TASK PROMPT: Please retype the records below exactly as they stand.

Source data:

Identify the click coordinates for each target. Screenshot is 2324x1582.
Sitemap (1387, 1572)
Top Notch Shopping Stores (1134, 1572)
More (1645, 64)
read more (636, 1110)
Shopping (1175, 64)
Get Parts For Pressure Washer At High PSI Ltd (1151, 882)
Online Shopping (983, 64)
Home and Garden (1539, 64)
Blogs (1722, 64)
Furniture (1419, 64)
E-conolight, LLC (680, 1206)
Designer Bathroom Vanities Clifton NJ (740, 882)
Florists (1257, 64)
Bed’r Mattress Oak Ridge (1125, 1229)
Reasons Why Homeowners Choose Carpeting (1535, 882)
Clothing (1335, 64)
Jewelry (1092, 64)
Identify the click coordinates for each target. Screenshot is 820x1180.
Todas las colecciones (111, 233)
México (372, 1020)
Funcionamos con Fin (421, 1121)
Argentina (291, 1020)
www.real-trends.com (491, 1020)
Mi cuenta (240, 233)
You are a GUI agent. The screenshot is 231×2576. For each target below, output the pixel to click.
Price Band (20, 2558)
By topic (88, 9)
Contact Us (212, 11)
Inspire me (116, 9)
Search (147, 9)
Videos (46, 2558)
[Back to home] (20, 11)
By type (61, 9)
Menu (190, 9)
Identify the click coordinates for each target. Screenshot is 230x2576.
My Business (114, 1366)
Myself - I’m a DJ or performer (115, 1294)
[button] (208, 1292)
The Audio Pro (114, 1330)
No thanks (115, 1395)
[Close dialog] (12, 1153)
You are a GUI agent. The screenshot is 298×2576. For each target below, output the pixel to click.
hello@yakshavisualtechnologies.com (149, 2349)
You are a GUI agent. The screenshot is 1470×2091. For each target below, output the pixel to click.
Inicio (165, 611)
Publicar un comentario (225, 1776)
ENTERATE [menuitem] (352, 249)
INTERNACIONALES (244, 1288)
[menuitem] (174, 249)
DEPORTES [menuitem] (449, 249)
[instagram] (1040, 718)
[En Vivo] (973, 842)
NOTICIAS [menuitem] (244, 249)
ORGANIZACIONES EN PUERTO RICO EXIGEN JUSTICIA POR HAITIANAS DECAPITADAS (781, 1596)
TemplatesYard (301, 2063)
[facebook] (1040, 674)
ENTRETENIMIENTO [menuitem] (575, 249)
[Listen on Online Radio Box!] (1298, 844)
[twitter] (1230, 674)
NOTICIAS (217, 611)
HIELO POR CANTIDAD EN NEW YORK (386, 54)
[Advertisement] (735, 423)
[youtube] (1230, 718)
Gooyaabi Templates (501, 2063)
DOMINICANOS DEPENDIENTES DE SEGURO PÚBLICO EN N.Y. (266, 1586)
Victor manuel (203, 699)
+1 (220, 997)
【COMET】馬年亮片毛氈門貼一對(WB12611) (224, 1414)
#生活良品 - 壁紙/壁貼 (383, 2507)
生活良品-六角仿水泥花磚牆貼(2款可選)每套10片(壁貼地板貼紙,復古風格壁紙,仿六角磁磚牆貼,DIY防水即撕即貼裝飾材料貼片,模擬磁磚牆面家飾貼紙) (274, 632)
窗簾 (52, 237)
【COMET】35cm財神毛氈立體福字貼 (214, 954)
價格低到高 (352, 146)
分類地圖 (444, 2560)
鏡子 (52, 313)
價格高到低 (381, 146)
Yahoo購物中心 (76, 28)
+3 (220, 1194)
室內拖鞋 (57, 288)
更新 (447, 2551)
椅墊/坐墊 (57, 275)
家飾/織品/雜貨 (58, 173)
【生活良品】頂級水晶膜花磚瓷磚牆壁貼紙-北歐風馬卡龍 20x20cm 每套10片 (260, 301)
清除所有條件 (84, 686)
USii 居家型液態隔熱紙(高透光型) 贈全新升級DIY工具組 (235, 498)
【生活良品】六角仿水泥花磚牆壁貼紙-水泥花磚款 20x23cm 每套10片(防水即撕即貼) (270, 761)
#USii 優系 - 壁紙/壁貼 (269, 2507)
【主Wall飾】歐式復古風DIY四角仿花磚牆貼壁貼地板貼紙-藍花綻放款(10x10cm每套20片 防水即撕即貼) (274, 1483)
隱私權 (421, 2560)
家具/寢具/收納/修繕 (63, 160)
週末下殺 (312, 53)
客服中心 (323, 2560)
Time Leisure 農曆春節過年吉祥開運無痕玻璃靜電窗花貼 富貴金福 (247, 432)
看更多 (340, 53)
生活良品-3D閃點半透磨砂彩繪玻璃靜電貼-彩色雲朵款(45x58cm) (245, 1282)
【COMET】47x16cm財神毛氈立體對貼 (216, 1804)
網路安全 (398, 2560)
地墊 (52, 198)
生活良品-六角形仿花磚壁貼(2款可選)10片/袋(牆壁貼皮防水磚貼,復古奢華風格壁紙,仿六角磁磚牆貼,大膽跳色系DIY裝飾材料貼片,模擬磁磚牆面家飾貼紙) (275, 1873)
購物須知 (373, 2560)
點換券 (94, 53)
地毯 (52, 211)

SOLUTION TO THE EXERCISE:
Identify the click coordinates for each target. Screenshot is 2324x1582.
Sitemap (1387, 1572)
Top Notch Shopping Stores (1134, 1572)
More (1645, 64)
read more (636, 1110)
Shopping (1175, 64)
Get Parts For Pressure Washer At High PSI Ltd (1151, 882)
Online Shopping (983, 64)
Home and Garden (1539, 64)
Blogs (1722, 64)
Furniture (1419, 64)
E-conolight, LLC (680, 1206)
Designer Bathroom Vanities Clifton NJ (740, 882)
Florists (1257, 64)
Bed’r Mattress Oak Ridge (1125, 1229)
Reasons Why Homeowners Choose Carpeting (1535, 882)
Clothing (1335, 64)
Jewelry (1092, 64)
Identify the click coordinates for each target. Screenshot is 820x1180.
Todas las colecciones (111, 233)
México (372, 1020)
Funcionamos con Fin (421, 1121)
Argentina (291, 1020)
www.real-trends.com (491, 1020)
Mi cuenta (240, 233)
You are a GUI agent. The screenshot is 231×2576. For each target below, output the pixel to click.
Price Band (20, 2558)
By topic (88, 9)
Contact Us (212, 11)
Inspire me (116, 9)
Search (147, 9)
Videos (46, 2558)
[Back to home] (20, 11)
By type (61, 9)
Menu (190, 9)
Identify the click coordinates for each target. Screenshot is 230x2576.
My Business (114, 1366)
Myself - I’m a DJ or performer (115, 1294)
[button] (208, 1292)
The Audio Pro (114, 1330)
No thanks (115, 1395)
[Close dialog] (12, 1153)
You are a GUI agent. The screenshot is 298×2576. For each target below, output the pixel to click.
hello@yakshavisualtechnologies.com (149, 2349)
You are a GUI agent. The screenshot is 1470×2091. For each target below, output the pixel to click.
Inicio (165, 611)
Publicar un comentario (225, 1776)
ENTERATE [menuitem] (352, 249)
INTERNACIONALES (244, 1288)
[menuitem] (174, 249)
DEPORTES [menuitem] (449, 249)
[instagram] (1040, 718)
[En Vivo] (973, 842)
NOTICIAS [menuitem] (244, 249)
ORGANIZACIONES EN PUERTO RICO EXIGEN JUSTICIA POR HAITIANAS DECAPITADAS (781, 1596)
TemplatesYard (301, 2063)
[facebook] (1040, 674)
ENTRETENIMIENTO [menuitem] (575, 249)
[Listen on Online Radio Box!] (1298, 844)
[twitter] (1230, 674)
NOTICIAS (217, 611)
HIELO POR CANTIDAD EN NEW YORK (386, 54)
[Advertisement] (735, 423)
[youtube] (1230, 718)
Gooyaabi Templates (501, 2063)
DOMINICANOS DEPENDIENTES DE SEGURO PÚBLICO EN N.Y. (266, 1586)
Victor manuel (203, 699)
+1 (220, 997)
【COMET】馬年亮片毛氈門貼一對(WB12611) (224, 1414)
#生活良品 - 壁紙/壁貼 (383, 2507)
生活良品-六角仿水泥花磚牆貼(2款可選)每套10片(壁貼地板貼紙,復古風格壁紙,仿六角磁磚牆貼,DIY防水即撕即貼裝飾材料貼片,模擬磁磚牆面家飾貼紙) (274, 632)
窗簾 (52, 237)
【COMET】35cm財神毛氈立體福字貼 (214, 954)
價格低到高 (352, 146)
分類地圖 (444, 2560)
鏡子 (52, 313)
價格高到低 (381, 146)
Yahoo購物中心 (76, 28)
+3 (220, 1194)
室內拖鞋 (57, 288)
更新 (447, 2551)
椅墊/坐墊 (57, 275)
家飾/織品/雜貨 (58, 173)
【生活良品】頂級水晶膜花磚瓷磚牆壁貼紙-北歐風馬卡龍 20x20cm 每套10片 (260, 301)
清除所有條件 (84, 686)
USii 居家型液態隔熱紙(高透光型) 贈全新升級DIY工具組 (235, 498)
【生活良品】六角仿水泥花磚牆壁貼紙-水泥花磚款 20x23cm 每套10片(防水即撕即貼) (270, 761)
#USii 優系 - 壁紙/壁貼 (269, 2507)
【主Wall飾】歐式復古風DIY四角仿花磚牆貼壁貼地板貼紙-藍花綻放款(10x10cm每套20片 防水即撕即貼) (274, 1483)
隱私權 (421, 2560)
家具/寢具/收納/修繕 (63, 160)
週末下殺 (312, 53)
客服中心 (323, 2560)
Time Leisure 農曆春節過年吉祥開運無痕玻璃靜電窗花貼 富貴金福 (247, 432)
看更多 (340, 53)
生活良品-3D閃點半透磨砂彩繪玻璃靜電貼-彩色雲朵款(45x58cm) (245, 1282)
【COMET】47x16cm財神毛氈立體對貼 (216, 1804)
網路安全 (398, 2560)
地墊 (52, 198)
生活良品-六角形仿花磚壁貼(2款可選)10片/袋(牆壁貼皮防水磚貼,復古奢華風格壁紙,仿六角磁磚牆貼,大膽跳色系DIY裝飾材料貼片,模擬磁磚牆面家飾貼紙) (275, 1873)
購物須知 (373, 2560)
點換券 (94, 53)
地毯 (52, 211)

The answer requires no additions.